### Task to carry out
Reproduce the records verbatim, from the line containing "This screenshot has" through the line containing "center [835, 50].", both inclusive, and leave the pictures out.

━━━ Dataset extract

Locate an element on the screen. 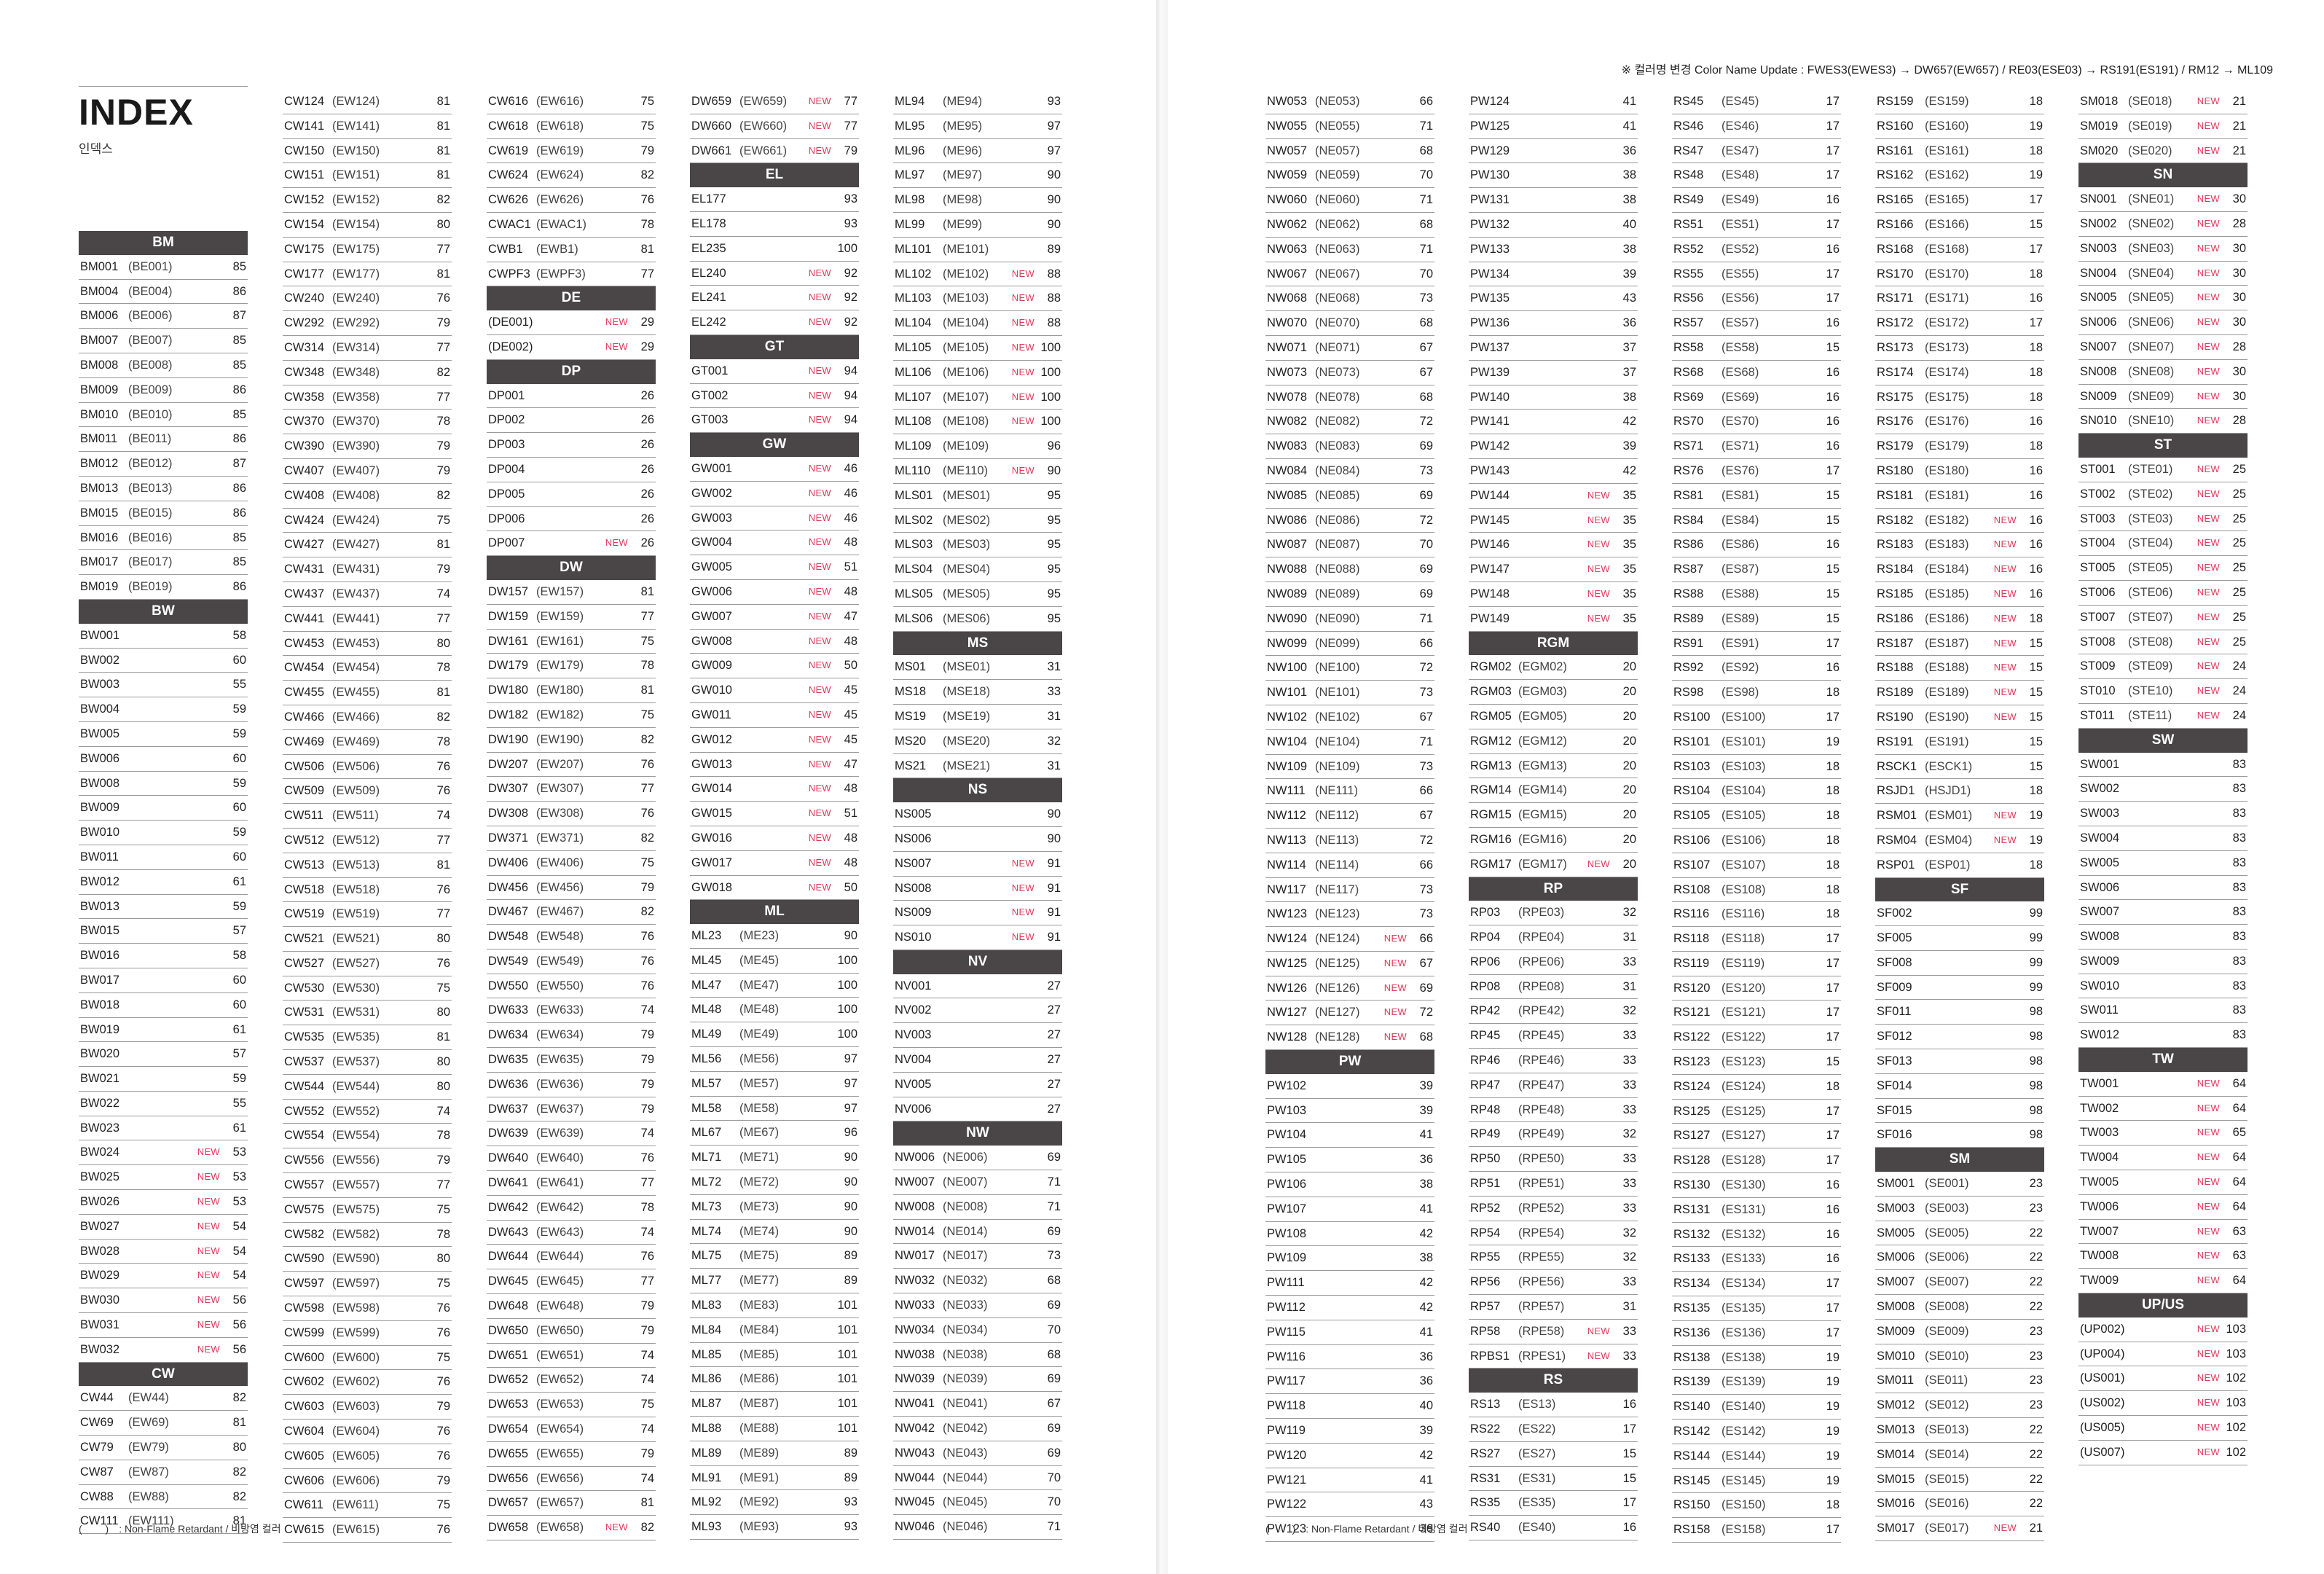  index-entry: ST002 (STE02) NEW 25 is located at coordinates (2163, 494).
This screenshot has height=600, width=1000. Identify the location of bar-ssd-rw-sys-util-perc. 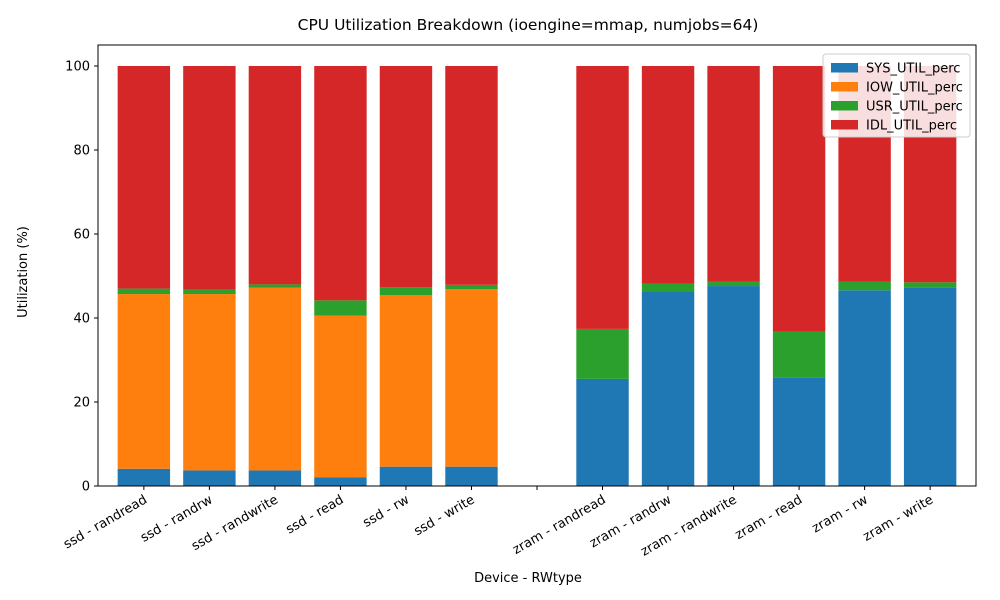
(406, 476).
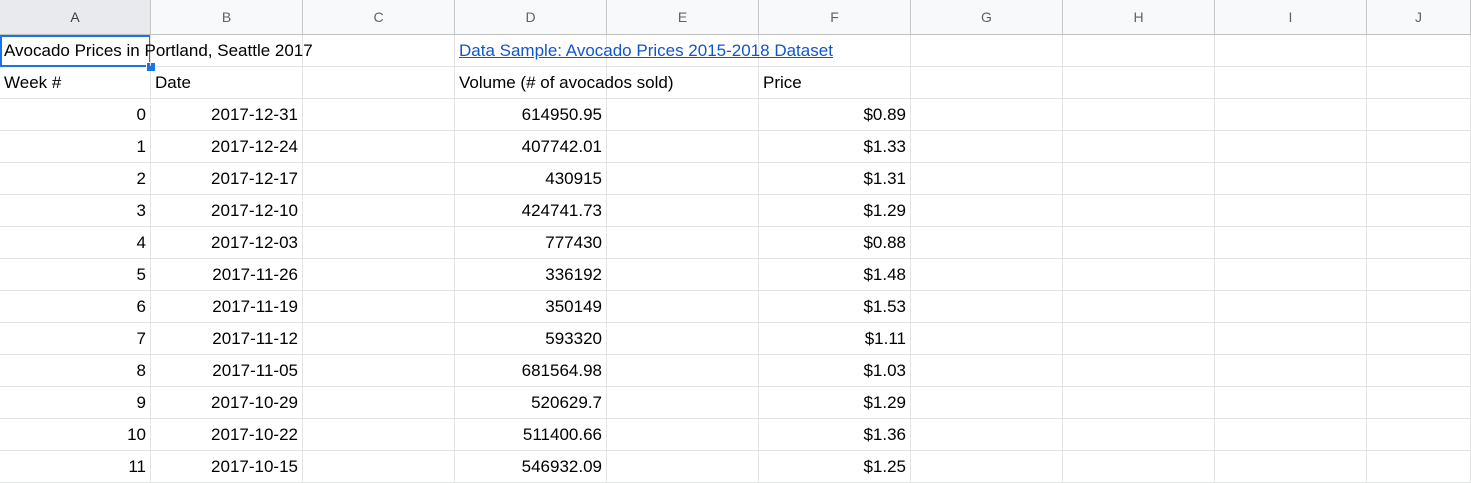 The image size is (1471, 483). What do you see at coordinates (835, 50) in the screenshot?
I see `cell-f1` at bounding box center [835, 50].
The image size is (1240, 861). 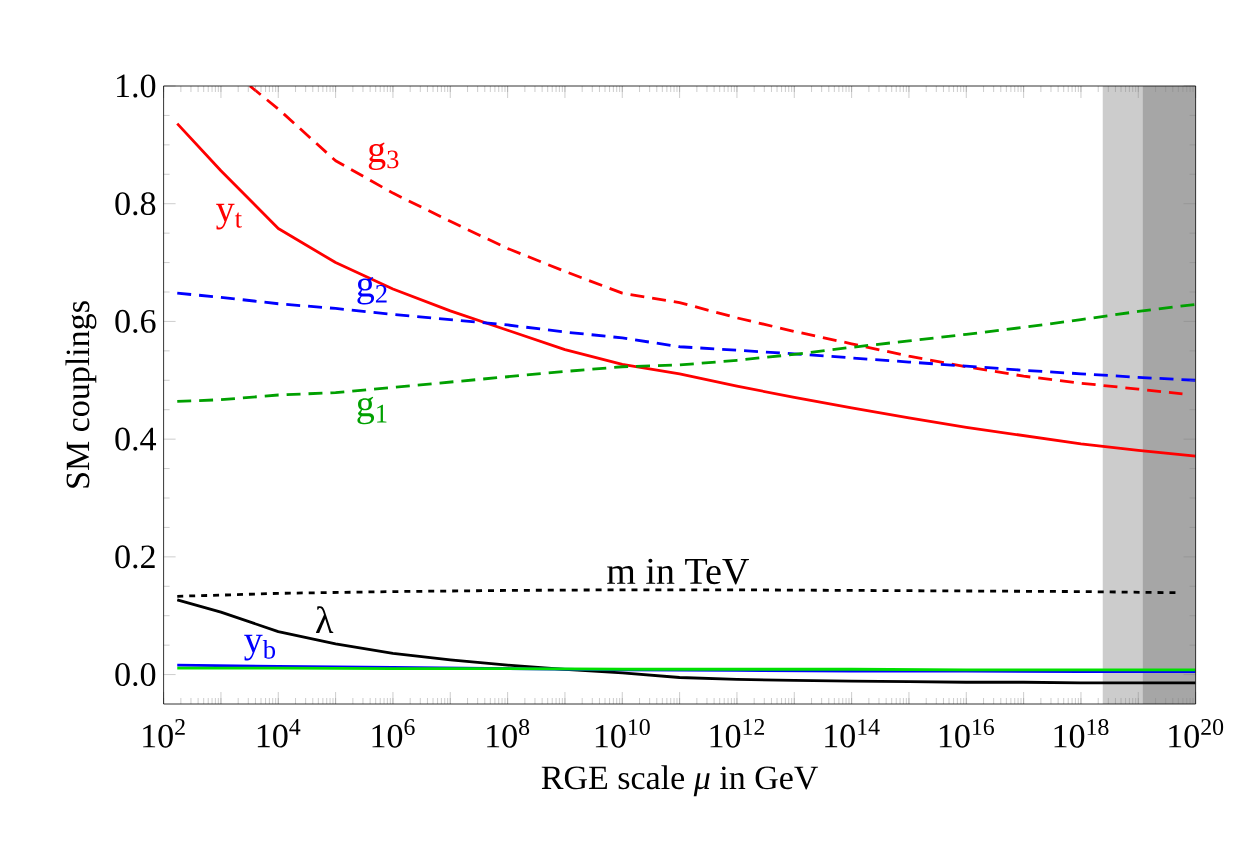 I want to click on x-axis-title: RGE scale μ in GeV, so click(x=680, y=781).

━━━━━━

### Solution to this task
This screenshot has height=600, width=1000. Identify the location of bar-ssd-rw-sys-util-perc. 
(406, 476).
 The image size is (1471, 483). What do you see at coordinates (835, 50) in the screenshot?
I see `cell-f1` at bounding box center [835, 50].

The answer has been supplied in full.